## How to complete this task
What you return must be exactly the lines from the one containing "Accept All Cookies (309, 1111)" through the close of the listing, both included.

╭──

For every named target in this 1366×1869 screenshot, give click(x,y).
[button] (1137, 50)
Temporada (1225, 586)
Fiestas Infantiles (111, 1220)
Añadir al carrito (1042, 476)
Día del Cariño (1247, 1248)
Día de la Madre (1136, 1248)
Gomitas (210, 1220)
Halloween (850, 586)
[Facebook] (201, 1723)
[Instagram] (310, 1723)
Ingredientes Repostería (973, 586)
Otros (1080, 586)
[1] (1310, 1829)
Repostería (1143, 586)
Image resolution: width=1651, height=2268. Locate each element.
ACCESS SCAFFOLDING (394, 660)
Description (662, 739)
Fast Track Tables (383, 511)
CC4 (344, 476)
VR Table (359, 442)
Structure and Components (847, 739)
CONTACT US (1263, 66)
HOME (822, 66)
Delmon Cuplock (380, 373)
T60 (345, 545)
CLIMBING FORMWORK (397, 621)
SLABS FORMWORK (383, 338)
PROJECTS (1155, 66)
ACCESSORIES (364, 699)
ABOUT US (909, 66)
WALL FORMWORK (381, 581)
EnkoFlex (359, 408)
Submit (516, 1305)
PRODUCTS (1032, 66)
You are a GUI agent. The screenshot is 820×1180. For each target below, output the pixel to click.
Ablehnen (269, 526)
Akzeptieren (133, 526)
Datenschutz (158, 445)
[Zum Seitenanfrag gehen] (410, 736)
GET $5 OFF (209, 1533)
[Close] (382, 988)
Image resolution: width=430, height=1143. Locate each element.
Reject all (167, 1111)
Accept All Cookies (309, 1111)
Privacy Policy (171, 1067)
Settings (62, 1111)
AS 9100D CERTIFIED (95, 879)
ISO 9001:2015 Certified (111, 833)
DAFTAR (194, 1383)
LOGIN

╰──

## Solution to the problem
Accept All Cookies (309, 1111)
Privacy Policy (171, 1067)
Settings (62, 1111)
AS 9100D CERTIFIED (95, 879)
ISO 9001:2015 Certified (111, 833)
DAFTAR (194, 1383)
LOGIN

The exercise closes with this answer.